(Item position entries)
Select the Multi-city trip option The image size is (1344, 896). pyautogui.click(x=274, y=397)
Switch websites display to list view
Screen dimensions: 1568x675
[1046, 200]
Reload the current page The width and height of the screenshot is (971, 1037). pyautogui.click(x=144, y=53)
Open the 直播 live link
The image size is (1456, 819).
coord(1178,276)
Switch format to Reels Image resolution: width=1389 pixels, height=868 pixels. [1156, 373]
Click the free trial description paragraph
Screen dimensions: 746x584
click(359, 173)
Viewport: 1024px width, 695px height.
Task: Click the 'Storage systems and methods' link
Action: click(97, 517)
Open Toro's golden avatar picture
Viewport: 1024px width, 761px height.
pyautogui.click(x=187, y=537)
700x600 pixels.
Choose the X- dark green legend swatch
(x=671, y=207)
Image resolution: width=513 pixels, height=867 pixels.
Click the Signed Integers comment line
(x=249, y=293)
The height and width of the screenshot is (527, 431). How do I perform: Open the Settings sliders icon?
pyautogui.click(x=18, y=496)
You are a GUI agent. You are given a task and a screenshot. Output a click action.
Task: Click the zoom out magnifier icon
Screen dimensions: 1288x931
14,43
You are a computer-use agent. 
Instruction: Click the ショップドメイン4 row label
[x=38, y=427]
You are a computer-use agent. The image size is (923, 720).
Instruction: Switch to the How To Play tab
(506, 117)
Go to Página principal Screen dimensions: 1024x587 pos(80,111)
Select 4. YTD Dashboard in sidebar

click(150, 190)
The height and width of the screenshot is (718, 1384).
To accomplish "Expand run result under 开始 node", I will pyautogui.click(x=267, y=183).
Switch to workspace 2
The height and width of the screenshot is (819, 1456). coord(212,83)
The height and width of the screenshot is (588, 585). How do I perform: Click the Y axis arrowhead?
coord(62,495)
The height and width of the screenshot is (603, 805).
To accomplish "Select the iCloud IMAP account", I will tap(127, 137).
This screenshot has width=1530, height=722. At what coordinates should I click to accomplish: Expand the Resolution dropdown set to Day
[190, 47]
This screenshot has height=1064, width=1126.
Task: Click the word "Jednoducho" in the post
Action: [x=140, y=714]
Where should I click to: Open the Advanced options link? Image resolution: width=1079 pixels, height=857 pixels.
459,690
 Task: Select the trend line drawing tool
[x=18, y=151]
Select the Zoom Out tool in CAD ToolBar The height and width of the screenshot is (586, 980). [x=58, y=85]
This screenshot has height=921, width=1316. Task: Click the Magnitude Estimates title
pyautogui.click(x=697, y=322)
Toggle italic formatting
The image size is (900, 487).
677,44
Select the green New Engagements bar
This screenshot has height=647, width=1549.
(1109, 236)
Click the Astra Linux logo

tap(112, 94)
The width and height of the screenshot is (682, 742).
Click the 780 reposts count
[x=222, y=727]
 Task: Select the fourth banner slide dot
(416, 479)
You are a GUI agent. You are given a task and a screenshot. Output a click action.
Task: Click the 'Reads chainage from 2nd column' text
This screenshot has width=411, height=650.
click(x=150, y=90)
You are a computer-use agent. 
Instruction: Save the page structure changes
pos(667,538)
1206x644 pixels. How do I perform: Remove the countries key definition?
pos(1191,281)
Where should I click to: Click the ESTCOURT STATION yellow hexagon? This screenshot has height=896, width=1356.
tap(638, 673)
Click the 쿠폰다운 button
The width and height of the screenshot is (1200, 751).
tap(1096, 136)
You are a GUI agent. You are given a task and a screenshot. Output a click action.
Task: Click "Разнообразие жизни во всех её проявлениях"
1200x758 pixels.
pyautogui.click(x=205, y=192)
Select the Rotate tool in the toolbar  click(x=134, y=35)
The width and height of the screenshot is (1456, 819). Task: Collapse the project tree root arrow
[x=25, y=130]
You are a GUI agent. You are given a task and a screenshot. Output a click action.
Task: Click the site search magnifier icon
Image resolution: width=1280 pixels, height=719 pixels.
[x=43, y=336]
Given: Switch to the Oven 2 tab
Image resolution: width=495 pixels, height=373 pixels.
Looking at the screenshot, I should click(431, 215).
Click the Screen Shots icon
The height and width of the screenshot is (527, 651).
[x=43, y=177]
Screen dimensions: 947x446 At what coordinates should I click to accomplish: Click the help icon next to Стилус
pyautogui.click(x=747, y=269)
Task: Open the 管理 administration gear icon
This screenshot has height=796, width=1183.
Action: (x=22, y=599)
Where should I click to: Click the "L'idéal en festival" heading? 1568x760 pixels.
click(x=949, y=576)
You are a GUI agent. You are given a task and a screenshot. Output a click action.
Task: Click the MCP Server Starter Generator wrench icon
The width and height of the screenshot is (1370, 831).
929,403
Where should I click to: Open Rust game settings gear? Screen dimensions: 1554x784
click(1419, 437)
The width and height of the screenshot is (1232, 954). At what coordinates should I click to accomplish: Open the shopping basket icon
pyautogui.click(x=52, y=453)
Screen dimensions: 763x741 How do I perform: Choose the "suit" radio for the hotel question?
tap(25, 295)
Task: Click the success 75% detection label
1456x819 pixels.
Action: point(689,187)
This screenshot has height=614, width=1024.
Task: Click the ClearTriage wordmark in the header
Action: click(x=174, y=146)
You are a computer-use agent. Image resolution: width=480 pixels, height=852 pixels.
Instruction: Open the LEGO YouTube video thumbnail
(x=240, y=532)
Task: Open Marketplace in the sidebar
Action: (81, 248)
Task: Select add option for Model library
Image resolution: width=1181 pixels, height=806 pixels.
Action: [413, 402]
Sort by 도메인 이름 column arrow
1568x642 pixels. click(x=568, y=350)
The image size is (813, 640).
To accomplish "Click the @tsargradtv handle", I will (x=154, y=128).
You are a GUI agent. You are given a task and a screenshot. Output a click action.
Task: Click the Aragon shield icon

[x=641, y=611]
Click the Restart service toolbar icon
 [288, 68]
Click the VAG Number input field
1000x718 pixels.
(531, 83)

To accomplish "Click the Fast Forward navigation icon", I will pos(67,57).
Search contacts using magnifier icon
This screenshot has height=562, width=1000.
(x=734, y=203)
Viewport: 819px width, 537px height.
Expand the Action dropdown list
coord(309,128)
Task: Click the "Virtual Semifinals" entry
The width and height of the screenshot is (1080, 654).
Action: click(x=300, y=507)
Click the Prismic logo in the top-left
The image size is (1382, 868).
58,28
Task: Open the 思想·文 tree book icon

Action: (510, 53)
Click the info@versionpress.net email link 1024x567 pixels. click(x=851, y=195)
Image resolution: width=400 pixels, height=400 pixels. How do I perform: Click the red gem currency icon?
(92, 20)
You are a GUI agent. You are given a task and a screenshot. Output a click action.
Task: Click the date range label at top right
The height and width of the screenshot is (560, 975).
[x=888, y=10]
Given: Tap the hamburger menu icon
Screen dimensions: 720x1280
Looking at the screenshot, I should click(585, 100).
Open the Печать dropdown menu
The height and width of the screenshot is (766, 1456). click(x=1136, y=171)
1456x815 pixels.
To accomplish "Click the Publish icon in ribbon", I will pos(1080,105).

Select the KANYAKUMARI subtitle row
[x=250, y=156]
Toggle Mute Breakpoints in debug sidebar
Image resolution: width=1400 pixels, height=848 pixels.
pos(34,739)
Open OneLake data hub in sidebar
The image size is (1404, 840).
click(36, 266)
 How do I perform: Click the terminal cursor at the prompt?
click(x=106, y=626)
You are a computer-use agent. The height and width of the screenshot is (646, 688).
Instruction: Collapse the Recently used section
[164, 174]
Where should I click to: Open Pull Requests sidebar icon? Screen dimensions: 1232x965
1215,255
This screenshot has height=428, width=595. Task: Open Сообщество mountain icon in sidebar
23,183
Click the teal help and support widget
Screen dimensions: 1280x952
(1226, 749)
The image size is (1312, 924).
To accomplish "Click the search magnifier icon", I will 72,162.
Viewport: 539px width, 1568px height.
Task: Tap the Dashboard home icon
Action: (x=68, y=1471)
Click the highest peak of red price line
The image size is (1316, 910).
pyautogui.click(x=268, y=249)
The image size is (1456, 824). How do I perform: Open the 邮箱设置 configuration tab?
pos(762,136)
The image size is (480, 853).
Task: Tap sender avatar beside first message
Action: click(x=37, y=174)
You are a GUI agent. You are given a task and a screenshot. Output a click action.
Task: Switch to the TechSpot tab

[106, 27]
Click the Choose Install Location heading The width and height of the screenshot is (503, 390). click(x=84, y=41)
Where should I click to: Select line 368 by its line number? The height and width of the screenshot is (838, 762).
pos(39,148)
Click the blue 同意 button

- Requirement
Reproduce the stretch of data from the line containing "Select the Rotate" through the line containing "pyautogui.click(x=747, y=269)", substituting "magnifying glass" for "magnifier" and leaving everything else unchanged.

- Solved problem
Select the Rotate tool in the toolbar  click(x=134, y=35)
The width and height of the screenshot is (1456, 819). Task: Collapse the project tree root arrow
[x=25, y=130]
You are a GUI agent. You are given a task and a screenshot. Output a click action.
Task: Click the site search magnifying glass icon
Image resolution: width=1280 pixels, height=719 pixels.
[x=43, y=336]
Given: Switch to the Oven 2 tab
Image resolution: width=495 pixels, height=373 pixels.
Looking at the screenshot, I should click(431, 215).
Click the Screen Shots icon
The height and width of the screenshot is (527, 651).
[x=43, y=177]
Screen dimensions: 947x446 At what coordinates should I click to accomplish: Click the help icon next to Стилус
pyautogui.click(x=747, y=269)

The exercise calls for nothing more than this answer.